As of today, MobiKwik’s grey market premium is reported at around ₹165 or 59%, indicating strong investor sentiment ahead of the listing. This suggests that shares could debut at approximately ₹444, representing a substantial potential gain for those who received allotments during the IPO. The GMP reflects the market’s optimism regarding MobiKwik’s future performance and growth trajectory.

Share Price Expectations

Given the current GMP trends, MobiKwik shares are expected to list around ₹444 per share. This price reflects a significant potential return of nearly 60% for investors who were allotted shares during the IPO. However, it is essential to note that GMP trends are based on unregulated grey market activity and may not always accurately predict actual listing performance.

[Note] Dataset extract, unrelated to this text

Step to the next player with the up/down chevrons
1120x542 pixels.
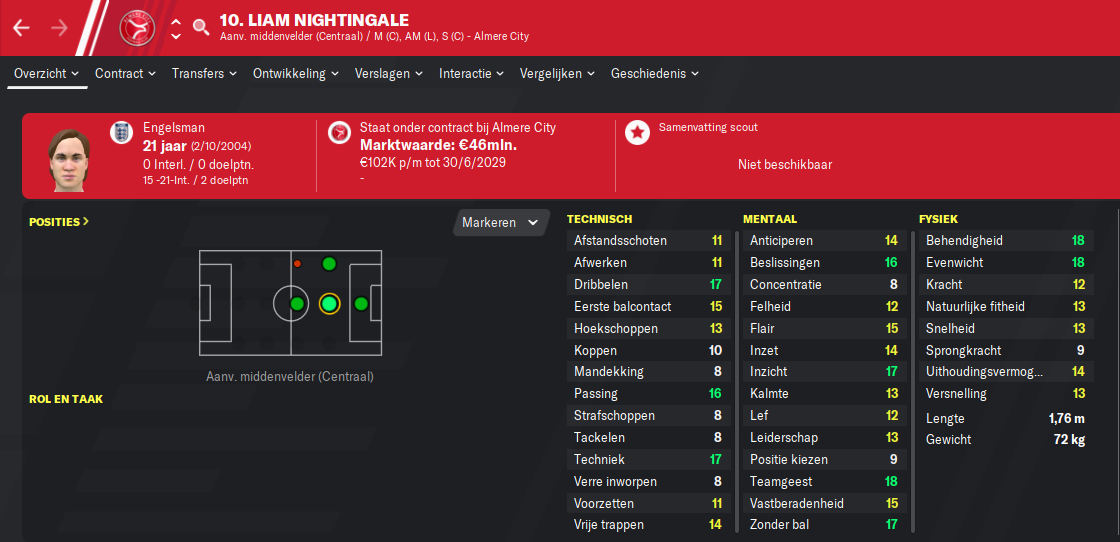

Important Dates and Listing Information

  • IPO Open Date: December 11, 2024
  • IPO Close Date: December 13, 2024
  • Allotment Date: December 16, 2024
  • Listing Date: December 18, 2024
  • Price Band: ₹265 – ₹279 per share

MobiKwik will be listed on both the BSE and NSE under the ‘B’ Group of Securities starting today at 10:00 IST.

What Experts Are Saying

Experts have provided varied insights regarding MobiKwik’s stock performance post-listing:

  • Positive Outlook: Gaurav Garg, Research Analyst at Lemonn Markets Desk, noted that the overwhelming subscription reflects strong investor optimism. He emphasized that the retail segment saw an impressive subscription rate of 141.78 times, indicating high demand among individual investors.
  • Long-Term Investment Potential: Narendra Solanki from Anand Rathi Shares expressed a “Subscribe – Long Term” rating for MobiKwik’s IPO. He acknowledged the company’s high valuation at 155 times its FY24 earnings but justified it by highlighting the strong growth potential in the fintech space.
  • Hold Recommendations: Abhishek Pandya from StoxBox recommended that investors consider holding their shares for medium to long-term gains. He pointed out that MobiKwik turned profitable at both EBITDA and PAT levels in FY24, signaling improving financial health.

Should You Buy or Hold?

Investors are faced with a crucial decision as MobiKwik prepares for its market debut today:

  • Buy: If you did not receive an allotment in the IPO but are interested in investing in MobiKwik, consider buying shares on dips post-listing. The company’s fundamentals and growth potential make it an attractive option for long-term investors.
  • Hold: For those who received shares during the IPO, holding onto them could be beneficial given the company’s promising outlook and growth strategy focused on cost efficiency and customer satisfaction.

Conclusion

As MobiKwik makes its much-anticipated debut on the stock market today, investor sentiment appears overwhelmingly positive. With strong subscription numbers and a healthy grey market premium indicating potential gains, both short-term traders and long-term investors should closely monitor market movements and expert recommendations.

Disclaimer

The views expressed by analysts are their own and do not necessarily reflect those of Moneycontrol or its management. Investors are encouraged to conduct their own research or consult with certified financial advisors before making investment decisions based on this information. The stock market carries inherent risks, and past performance is not indicative of future results.